[Items from a dataset]
________________________
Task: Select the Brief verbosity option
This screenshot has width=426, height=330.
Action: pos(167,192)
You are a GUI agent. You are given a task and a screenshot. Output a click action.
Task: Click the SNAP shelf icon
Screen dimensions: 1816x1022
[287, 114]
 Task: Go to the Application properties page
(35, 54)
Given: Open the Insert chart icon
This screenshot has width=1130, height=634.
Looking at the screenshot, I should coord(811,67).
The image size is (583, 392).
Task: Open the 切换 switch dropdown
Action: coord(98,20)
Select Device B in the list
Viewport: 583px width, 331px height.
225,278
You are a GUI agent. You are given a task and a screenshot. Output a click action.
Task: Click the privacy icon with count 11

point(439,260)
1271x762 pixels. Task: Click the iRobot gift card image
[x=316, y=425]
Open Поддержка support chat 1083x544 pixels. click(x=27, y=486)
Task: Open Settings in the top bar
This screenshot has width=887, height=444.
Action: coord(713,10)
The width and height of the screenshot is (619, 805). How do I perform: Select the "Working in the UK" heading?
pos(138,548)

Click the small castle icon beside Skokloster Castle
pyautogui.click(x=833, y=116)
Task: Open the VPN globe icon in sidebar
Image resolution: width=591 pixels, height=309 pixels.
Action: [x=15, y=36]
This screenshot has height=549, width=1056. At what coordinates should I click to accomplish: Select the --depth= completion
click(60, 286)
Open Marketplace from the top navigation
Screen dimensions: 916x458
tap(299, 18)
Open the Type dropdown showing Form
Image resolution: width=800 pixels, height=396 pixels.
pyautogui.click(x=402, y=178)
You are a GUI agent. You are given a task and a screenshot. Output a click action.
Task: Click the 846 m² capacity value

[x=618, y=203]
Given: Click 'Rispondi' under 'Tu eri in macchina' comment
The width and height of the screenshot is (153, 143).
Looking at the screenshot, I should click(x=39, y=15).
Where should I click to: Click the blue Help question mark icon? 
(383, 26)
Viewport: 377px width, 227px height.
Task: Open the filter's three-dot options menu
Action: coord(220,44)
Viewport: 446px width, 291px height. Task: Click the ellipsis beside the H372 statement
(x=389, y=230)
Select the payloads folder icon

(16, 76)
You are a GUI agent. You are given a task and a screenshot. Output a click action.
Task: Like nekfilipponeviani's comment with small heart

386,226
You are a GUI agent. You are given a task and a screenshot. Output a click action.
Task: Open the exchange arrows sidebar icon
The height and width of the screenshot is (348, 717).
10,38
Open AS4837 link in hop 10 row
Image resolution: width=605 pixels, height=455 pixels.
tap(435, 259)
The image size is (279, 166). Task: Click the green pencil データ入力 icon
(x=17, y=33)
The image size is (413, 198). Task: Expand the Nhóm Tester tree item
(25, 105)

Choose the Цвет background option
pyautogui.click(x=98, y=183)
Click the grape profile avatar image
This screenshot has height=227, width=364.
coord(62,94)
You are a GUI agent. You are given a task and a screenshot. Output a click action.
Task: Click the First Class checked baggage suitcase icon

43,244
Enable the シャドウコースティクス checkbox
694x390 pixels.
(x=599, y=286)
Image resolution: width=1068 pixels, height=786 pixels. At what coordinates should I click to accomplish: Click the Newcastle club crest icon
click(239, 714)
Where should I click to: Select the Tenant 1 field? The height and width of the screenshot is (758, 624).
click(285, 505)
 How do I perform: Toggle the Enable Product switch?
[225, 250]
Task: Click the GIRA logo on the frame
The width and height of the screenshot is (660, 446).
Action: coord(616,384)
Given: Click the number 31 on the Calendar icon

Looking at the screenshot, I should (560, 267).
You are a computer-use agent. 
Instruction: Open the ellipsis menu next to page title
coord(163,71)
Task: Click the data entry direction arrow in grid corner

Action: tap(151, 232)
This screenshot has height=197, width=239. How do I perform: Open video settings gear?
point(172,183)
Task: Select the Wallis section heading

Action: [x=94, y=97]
________________________
Aim:
Arrange all of the lines above as a numbered list, leaving out any blank lines.

The response:
1. Task: Select the Brief verbosity option
2. This screenshot has width=426, height=330.
3. Action: pos(167,192)
4. You are a GUI agent. You are given a task and a screenshot. Output a click action.
5. Task: Click the SNAP shelf icon
6. Screen dimensions: 1816x1022
7. [287, 114]
8.  Task: Go to the Application properties page
9. (35, 54)
10. Given: Open the Insert chart icon
11. This screenshot has width=1130, height=634.
12. Looking at the screenshot, I should coord(811,67).
13. The image size is (583, 392).
14. Task: Open the 切换 switch dropdown
15. Action: coord(98,20)
16. Select Device B in the list
17. Viewport: 583px width, 331px height.
18. 225,278
19. You are a GUI agent. You are given a task and a screenshot. Output a click action.
20. Task: Click the privacy icon with count 11
21. point(439,260)
22. 1271x762 pixels. Task: Click the iRobot gift card image
23. [x=316, y=425]
24. Open Поддержка support chat 1083x544 pixels. click(x=27, y=486)
25. Task: Open Settings in the top bar
26. This screenshot has width=887, height=444.
27. Action: coord(713,10)
28. The width and height of the screenshot is (619, 805). How do I perform: Select the "Working in the UK" heading?
29. pos(138,548)
30. Click the small castle icon beside Skokloster Castle
31. pyautogui.click(x=833, y=116)
32. Task: Open the VPN globe icon in sidebar
33. Image resolution: width=591 pixels, height=309 pixels.
34. Action: [x=15, y=36]
35. This screenshot has height=549, width=1056. At what coordinates should I click to accomplish: Select the --depth= completion
36. click(60, 286)
37. Open Marketplace from the top navigation
38. Screen dimensions: 916x458
39. tap(299, 18)
40. Open the Type dropdown showing Form
41. Image resolution: width=800 pixels, height=396 pixels.
42. pyautogui.click(x=402, y=178)
43. You are a GUI agent. You are given a task and a screenshot. Output a click action.
44. Task: Click the 846 m² capacity value
45. [x=618, y=203]
46. Given: Click 'Rispondi' under 'Tu eri in macchina' comment
47. The width and height of the screenshot is (153, 143).
48. Looking at the screenshot, I should click(x=39, y=15).
49. Where should I click to: Click the blue Help question mark icon? 
50. (383, 26)
51. Viewport: 377px width, 227px height.
52. Task: Open the filter's three-dot options menu
53. Action: coord(220,44)
54. Viewport: 446px width, 291px height. Task: Click the ellipsis beside the H372 statement
55. (x=389, y=230)
56. Select the payloads folder icon
57. (16, 76)
58. You are a GUI agent. You are given a task and a screenshot. Output a click action.
59. Task: Like nekfilipponeviani's comment with small heart
60. 386,226
61. You are a GUI agent. You are given a task and a screenshot. Output a click action.
62. Task: Open the exchange arrows sidebar icon
63. The height and width of the screenshot is (348, 717).
64. 10,38
65. Open AS4837 link in hop 10 row
66. Image resolution: width=605 pixels, height=455 pixels.
67. tap(435, 259)
68. The image size is (279, 166). Task: Click the green pencil データ入力 icon
69. (x=17, y=33)
70. The image size is (413, 198). Task: Expand the Nhóm Tester tree item
71. (25, 105)
72. Choose the Цвет background option
73. pyautogui.click(x=98, y=183)
74. Click the grape profile avatar image
75. This screenshot has height=227, width=364.
76. coord(62,94)
77. You are a GUI agent. You are given a task and a screenshot. Output a click action.
78. Task: Click the First Class checked baggage suitcase icon
79. 43,244
80. Enable the シャドウコースティクス checkbox
81. 694x390 pixels.
82. (x=599, y=286)
83. Image resolution: width=1068 pixels, height=786 pixels. At what coordinates should I click to accomplish: Click the Newcastle club crest icon
84. click(239, 714)
85. Where should I click to: Select the Tenant 1 field? The height and width of the screenshot is (758, 624).
86. click(285, 505)
87.  How do I perform: Toggle the Enable Product switch?
88. [225, 250]
89. Task: Click the GIRA logo on the frame
90. The width and height of the screenshot is (660, 446).
91. Action: coord(616,384)
92. Given: Click the number 31 on the Calendar icon
93. Looking at the screenshot, I should (560, 267).
94. You are a computer-use agent. 
95. Instruction: Open the ellipsis menu next to page title
96. coord(163,71)
97. Task: Click the data entry direction arrow in grid corner
98. Action: tap(151, 232)
99. This screenshot has height=197, width=239. How do I perform: Open video settings gear?
100. point(172,183)
101. Task: Select the Wallis section heading
102. Action: [x=94, y=97]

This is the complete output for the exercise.